WHAT THE TASK ASKS:
Here is a listing, set out below; repeat its lines from the one with "The height and" to the last, both included, and leave out the pictures.

======== DATASET EXCERPTS

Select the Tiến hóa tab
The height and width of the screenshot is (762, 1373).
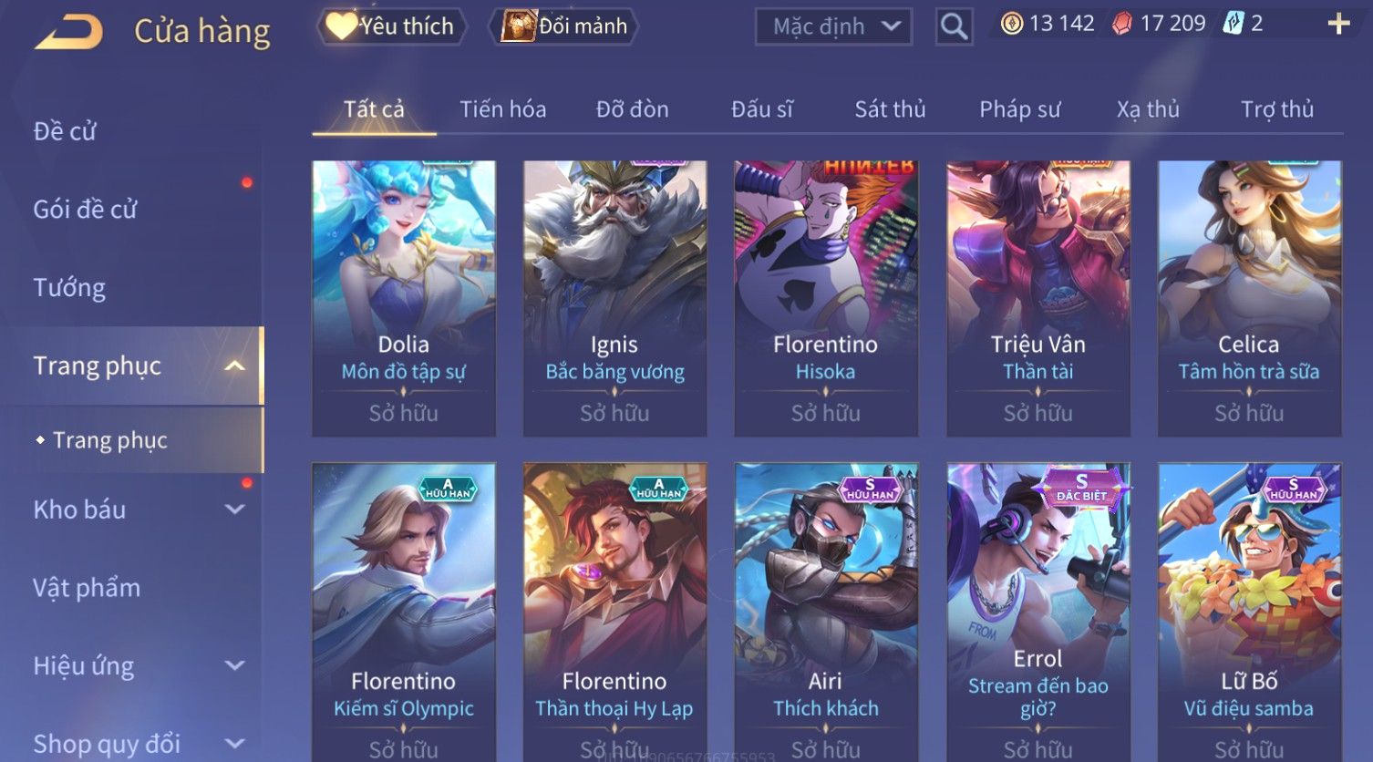point(503,109)
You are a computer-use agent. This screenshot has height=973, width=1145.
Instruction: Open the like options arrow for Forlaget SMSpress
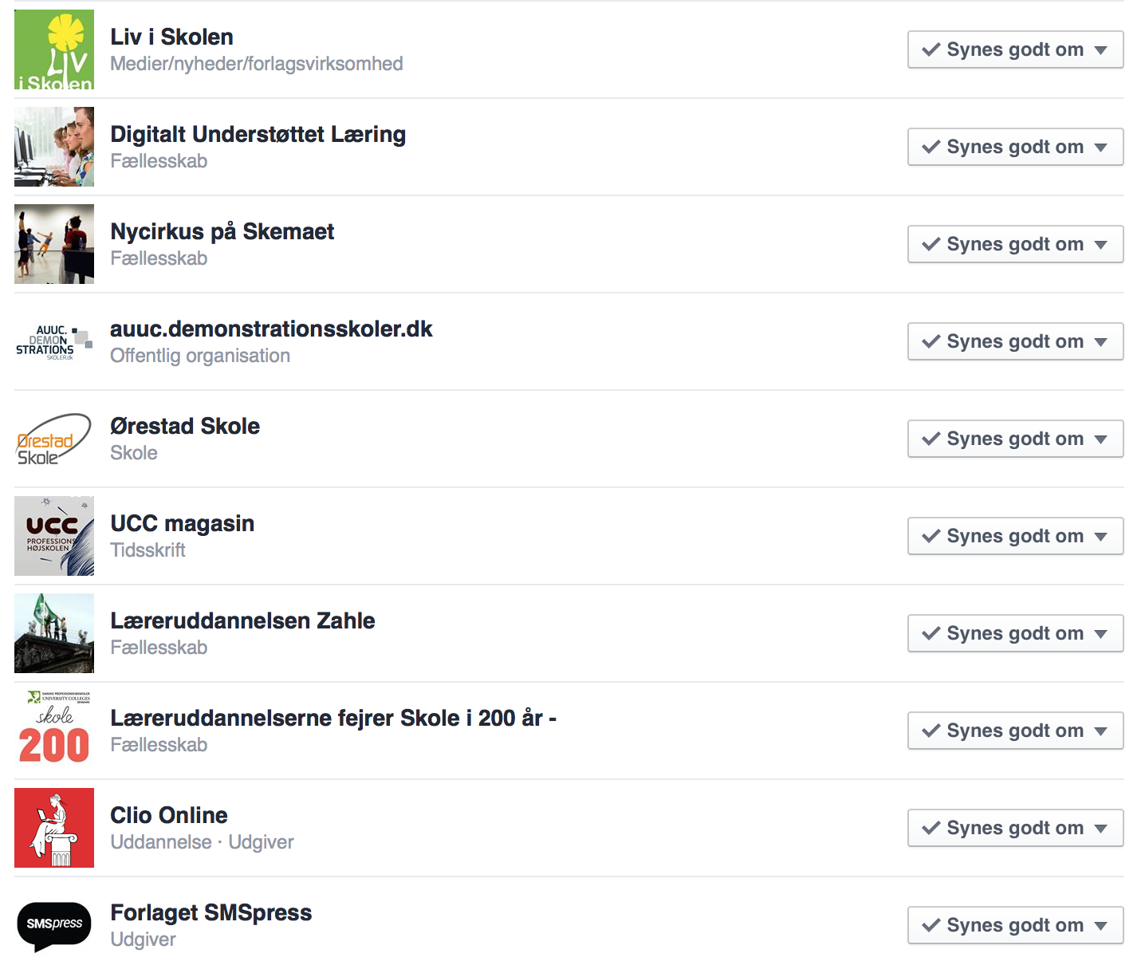click(1101, 926)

================

OUTPUT FOR THIS TASK:
The height and width of the screenshot is (762, 1373).
point(503,109)
You are a computer-use agent. This screenshot has height=973, width=1145.
Instruction: Open the like options arrow for Forlaget SMSpress
click(1101, 926)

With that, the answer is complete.